The award is part of the National Science Foundation's Generation Three Engineering Research Centers (ERC) Program. The third-generation Engineering Research Centers are designed to create university and industry partnerships in research and education that promote innovation, transform engineered systems, advance technology and produce engineering graduates who can creatively contribute to U.S. competitive advantage in a global economy.
"This is an exciting development for Iowa State University," said Iowa State President Gregory Geoffroy. "The National Science Foundation's decision to establish a third-generation Engineering Research Center on our campus is a great endorsement of the work our faculty, staff and students have been doing in biorenewable technologies. And the new Engineering Research Center for Biorenewable Chemicals is a tremendous opportunity for Iowa State to work with partners in the United States and Europe to create a culture of innovation that can develop a sustainable chemical industry."
The goal of Iowa State's NSF Engineering Research Center for Biorenewable Chemicals (CBiRC) is to develop technologies that can transform today's petroleum-based chemical industry into an industry based on plants and other biorenewables. The center's focus will be to develop catalysts that promote the chemical reactions that can efficiently produce biorenewable chemicals. A unique strategy will be to integrate two research communities that haven't been working together: those studying biocatalytic technologies and those studying chemical catalytic technologies.
Another objective of the center is to educate undergraduate and graduate students to be creative, innovative engineers who can function in a global economy. The center aims to do that by exposing students to multidisciplinary research that can advance the production of biorenewable chemicals. Through international partnerships students will gain experience working in teams with faculty and students from other cultures. They will gain exposure to entrepreneurship and innovation through partnerships with industry, including startup companies and venture capitalists. The center's education efforts will also include programs for pre-college students and teachers that bring engineering concepts into their classrooms to stimulate students to study engineering and science.

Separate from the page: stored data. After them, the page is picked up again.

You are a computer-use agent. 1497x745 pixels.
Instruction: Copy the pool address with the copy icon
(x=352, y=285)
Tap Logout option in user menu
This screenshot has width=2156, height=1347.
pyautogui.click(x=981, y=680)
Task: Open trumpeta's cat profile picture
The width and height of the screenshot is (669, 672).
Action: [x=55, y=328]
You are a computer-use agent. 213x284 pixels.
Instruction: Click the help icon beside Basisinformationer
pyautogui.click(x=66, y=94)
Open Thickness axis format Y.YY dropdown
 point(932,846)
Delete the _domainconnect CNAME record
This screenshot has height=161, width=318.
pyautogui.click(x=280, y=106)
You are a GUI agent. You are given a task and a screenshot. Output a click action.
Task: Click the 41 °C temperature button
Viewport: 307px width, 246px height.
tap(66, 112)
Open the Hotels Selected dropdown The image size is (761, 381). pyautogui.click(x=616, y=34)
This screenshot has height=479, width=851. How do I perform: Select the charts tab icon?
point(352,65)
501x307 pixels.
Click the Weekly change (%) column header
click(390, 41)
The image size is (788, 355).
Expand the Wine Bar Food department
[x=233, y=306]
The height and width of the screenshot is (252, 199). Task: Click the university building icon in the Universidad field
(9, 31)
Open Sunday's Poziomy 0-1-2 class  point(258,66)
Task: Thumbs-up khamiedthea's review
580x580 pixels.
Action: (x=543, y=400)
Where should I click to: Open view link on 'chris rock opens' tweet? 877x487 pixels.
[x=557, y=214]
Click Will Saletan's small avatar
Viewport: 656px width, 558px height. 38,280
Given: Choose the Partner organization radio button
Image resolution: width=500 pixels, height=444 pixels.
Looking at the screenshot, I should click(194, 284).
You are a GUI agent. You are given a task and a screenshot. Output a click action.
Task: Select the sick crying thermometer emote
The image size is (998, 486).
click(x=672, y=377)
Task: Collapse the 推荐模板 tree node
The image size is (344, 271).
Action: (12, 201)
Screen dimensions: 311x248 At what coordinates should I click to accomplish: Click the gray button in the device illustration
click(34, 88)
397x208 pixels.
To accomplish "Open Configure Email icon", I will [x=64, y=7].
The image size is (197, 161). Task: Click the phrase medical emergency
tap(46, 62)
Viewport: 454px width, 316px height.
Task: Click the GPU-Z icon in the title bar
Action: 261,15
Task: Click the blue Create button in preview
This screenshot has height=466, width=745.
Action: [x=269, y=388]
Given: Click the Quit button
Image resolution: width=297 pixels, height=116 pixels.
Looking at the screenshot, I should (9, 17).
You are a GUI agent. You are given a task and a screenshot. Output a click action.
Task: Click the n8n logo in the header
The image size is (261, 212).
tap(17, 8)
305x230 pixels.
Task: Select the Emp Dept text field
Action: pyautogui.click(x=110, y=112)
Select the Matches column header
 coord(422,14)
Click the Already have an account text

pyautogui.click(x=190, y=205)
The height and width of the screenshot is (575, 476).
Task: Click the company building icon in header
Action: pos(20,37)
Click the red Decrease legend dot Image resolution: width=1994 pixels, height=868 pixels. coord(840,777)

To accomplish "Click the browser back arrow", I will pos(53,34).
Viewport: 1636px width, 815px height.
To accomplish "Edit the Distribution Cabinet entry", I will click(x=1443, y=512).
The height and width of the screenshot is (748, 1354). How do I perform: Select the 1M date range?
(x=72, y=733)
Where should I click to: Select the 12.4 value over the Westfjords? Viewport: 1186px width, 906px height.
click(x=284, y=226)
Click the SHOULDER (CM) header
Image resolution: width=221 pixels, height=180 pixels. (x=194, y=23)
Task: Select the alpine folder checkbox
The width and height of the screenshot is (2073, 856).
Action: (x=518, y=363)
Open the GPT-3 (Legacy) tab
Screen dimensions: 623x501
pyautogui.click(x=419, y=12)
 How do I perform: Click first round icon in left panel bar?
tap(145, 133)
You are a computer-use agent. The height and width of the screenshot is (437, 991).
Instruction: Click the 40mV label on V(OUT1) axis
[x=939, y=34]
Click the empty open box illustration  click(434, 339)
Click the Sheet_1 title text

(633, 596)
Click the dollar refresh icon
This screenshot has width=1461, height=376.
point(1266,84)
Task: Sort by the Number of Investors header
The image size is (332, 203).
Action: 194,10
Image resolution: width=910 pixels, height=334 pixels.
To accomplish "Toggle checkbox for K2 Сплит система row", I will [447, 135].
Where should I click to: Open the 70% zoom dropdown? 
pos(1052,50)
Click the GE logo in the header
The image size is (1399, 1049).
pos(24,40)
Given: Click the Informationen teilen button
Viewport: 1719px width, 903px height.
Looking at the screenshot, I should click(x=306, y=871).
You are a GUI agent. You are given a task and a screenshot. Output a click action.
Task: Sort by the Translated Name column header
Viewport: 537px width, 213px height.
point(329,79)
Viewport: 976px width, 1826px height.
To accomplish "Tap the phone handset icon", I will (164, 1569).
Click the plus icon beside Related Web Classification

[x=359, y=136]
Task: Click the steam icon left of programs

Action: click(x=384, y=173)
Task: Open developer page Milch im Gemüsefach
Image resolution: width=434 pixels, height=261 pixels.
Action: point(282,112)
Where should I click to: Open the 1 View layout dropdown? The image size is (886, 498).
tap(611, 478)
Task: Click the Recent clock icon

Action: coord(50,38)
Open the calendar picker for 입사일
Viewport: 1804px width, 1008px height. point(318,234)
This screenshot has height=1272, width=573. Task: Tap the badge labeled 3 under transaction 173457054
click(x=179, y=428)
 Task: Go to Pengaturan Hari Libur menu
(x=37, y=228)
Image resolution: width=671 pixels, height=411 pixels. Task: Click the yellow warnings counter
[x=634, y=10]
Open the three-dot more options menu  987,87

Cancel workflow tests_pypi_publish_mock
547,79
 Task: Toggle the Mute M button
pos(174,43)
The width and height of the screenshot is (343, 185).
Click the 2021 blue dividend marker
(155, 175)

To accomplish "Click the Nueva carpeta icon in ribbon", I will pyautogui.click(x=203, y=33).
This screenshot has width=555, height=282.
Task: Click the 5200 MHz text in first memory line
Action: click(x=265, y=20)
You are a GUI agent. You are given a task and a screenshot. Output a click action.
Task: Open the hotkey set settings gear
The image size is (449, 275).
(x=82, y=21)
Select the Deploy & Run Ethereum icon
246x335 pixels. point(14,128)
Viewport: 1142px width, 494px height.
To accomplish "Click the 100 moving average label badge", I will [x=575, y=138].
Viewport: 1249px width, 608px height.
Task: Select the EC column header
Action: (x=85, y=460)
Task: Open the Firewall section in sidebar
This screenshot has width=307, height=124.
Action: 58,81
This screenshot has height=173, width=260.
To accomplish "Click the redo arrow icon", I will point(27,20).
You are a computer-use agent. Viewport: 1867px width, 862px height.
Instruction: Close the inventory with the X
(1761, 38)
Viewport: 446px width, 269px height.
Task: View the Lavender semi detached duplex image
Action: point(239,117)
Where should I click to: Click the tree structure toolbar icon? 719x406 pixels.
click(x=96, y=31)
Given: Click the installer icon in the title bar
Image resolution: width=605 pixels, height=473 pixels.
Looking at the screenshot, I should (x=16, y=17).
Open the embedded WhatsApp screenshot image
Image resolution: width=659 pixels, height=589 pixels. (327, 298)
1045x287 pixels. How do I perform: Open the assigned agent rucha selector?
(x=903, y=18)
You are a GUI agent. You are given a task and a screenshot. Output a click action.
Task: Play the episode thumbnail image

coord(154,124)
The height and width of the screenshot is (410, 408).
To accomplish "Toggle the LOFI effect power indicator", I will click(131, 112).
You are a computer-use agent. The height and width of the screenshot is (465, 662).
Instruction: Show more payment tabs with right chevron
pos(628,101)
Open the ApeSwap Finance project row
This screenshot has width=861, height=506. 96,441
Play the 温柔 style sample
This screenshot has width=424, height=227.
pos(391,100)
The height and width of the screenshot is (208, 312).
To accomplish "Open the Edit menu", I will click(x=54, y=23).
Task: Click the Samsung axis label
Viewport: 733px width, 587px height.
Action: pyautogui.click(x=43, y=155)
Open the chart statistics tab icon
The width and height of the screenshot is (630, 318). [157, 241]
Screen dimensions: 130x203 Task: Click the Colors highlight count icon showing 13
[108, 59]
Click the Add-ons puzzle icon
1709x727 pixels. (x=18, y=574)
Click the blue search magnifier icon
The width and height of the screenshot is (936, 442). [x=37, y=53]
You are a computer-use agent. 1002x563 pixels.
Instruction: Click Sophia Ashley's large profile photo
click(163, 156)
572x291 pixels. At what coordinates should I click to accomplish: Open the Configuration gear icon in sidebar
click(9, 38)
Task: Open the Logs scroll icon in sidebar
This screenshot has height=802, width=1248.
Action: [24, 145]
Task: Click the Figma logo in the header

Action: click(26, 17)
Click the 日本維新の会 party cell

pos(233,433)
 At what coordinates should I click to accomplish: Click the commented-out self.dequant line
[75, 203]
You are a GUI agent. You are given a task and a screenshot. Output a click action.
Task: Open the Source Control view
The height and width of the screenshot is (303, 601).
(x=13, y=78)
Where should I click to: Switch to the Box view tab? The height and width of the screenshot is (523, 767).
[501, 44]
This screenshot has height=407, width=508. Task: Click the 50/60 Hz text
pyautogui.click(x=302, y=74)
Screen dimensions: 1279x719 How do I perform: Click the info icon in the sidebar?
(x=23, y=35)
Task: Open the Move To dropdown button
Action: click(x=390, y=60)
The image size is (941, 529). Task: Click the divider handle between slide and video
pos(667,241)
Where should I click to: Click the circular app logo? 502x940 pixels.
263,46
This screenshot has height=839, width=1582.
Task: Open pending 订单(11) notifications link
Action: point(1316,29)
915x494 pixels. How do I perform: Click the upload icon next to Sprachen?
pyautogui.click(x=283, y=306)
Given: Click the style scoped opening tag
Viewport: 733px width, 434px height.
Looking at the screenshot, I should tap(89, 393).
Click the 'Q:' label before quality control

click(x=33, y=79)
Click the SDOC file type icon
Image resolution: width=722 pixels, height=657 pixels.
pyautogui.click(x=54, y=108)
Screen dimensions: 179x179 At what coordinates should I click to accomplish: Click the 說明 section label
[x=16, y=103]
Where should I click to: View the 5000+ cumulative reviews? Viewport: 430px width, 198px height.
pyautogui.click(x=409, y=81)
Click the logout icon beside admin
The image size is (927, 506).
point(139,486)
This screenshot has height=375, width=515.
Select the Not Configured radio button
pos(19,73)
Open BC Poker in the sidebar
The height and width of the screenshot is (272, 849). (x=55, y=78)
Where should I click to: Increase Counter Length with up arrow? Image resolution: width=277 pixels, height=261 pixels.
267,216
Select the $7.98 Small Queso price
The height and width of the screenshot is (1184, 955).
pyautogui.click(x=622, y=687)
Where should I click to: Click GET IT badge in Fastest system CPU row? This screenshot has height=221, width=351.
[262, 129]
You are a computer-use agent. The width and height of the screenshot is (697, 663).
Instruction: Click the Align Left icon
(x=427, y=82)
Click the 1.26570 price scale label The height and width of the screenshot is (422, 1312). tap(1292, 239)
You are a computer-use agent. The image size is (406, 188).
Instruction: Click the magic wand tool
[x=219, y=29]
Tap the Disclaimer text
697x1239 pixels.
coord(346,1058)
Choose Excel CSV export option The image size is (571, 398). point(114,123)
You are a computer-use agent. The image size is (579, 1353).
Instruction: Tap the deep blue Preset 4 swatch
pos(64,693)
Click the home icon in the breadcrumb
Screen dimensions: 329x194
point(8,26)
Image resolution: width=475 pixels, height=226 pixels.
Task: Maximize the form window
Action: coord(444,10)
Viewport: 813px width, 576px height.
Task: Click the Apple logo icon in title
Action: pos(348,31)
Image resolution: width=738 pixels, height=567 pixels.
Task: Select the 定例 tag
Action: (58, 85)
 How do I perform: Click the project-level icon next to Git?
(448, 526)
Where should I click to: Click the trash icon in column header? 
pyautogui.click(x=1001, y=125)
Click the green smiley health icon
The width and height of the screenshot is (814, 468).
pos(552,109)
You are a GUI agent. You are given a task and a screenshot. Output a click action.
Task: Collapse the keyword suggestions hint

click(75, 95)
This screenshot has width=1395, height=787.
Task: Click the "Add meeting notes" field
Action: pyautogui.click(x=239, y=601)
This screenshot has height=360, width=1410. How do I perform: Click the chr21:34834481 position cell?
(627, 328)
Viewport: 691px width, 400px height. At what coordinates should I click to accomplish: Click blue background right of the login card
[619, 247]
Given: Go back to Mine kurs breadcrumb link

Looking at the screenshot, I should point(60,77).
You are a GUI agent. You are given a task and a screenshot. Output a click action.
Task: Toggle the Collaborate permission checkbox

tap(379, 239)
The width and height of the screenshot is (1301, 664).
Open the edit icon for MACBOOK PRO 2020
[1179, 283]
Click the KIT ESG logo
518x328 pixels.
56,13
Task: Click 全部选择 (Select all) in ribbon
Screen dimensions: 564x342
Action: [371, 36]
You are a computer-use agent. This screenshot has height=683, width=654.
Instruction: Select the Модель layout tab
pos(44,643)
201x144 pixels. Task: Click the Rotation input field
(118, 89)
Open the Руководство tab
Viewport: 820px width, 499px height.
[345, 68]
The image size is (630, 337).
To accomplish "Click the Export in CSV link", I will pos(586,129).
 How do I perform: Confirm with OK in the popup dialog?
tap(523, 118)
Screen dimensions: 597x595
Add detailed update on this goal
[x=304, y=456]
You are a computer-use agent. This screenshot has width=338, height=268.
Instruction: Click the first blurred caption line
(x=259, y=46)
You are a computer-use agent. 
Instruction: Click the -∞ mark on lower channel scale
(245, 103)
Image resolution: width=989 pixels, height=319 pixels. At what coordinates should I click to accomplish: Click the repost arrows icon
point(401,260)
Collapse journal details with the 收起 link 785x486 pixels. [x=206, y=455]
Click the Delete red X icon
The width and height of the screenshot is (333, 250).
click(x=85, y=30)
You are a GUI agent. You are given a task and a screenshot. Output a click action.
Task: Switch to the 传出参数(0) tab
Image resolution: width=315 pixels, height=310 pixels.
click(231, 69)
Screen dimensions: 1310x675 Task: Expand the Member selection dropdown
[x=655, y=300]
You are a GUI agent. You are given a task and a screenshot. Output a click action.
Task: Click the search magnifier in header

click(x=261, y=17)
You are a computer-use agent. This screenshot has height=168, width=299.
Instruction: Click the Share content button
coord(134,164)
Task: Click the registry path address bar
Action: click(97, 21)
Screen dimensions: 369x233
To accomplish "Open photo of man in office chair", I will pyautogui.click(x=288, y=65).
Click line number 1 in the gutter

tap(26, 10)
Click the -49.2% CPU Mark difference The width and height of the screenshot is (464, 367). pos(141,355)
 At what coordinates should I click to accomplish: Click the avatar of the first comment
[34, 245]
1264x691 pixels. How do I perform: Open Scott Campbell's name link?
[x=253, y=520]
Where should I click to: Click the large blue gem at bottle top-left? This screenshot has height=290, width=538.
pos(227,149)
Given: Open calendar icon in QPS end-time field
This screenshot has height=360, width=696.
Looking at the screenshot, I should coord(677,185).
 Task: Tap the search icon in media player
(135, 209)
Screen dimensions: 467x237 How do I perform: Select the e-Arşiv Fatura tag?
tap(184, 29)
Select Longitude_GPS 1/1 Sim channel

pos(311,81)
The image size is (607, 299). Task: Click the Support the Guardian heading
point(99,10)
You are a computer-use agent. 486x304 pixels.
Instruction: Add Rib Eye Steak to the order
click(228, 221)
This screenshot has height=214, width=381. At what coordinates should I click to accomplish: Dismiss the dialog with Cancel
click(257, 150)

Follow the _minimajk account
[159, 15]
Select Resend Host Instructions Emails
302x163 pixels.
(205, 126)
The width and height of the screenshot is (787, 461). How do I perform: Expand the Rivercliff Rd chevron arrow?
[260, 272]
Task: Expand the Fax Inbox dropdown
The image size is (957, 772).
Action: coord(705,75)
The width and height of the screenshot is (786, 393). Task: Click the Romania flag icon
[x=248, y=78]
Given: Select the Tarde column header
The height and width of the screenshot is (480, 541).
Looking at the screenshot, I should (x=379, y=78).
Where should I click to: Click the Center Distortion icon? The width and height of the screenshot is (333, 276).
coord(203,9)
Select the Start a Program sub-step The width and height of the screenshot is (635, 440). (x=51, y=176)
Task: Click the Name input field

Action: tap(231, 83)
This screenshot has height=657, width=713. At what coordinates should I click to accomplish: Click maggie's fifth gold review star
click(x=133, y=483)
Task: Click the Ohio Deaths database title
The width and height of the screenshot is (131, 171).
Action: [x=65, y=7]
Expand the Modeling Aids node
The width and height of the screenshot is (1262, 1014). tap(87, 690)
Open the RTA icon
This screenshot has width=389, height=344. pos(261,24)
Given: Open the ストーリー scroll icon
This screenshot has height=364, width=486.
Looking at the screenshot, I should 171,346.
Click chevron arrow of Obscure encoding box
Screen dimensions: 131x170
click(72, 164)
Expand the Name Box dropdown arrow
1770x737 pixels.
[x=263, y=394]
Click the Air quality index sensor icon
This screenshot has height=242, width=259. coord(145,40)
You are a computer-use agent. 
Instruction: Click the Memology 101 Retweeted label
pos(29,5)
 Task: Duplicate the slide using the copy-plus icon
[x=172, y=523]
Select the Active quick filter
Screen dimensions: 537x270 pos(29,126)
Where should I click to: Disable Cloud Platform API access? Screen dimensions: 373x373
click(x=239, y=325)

The National Science Foundation is launching five Engineering Research Centers this year. The foundation's initial grants support five years of work: $3.25 million in year one, $3.5 million in year two, $3.75 million in year three, $4 million in year four and $4 million in year five. The centers may apply for a renewal that could extend the foundation's support another five years. After 10 years, the centers are to be self supporting.
Iowa State University -- through the Office of the Executive Vice President and Provost, the Office of the Vice President for Research and Economic Development and the colleges of engineering, agriculture and life sciences, and liberal arts and sciences -- is also committing $600,000 per year for the center.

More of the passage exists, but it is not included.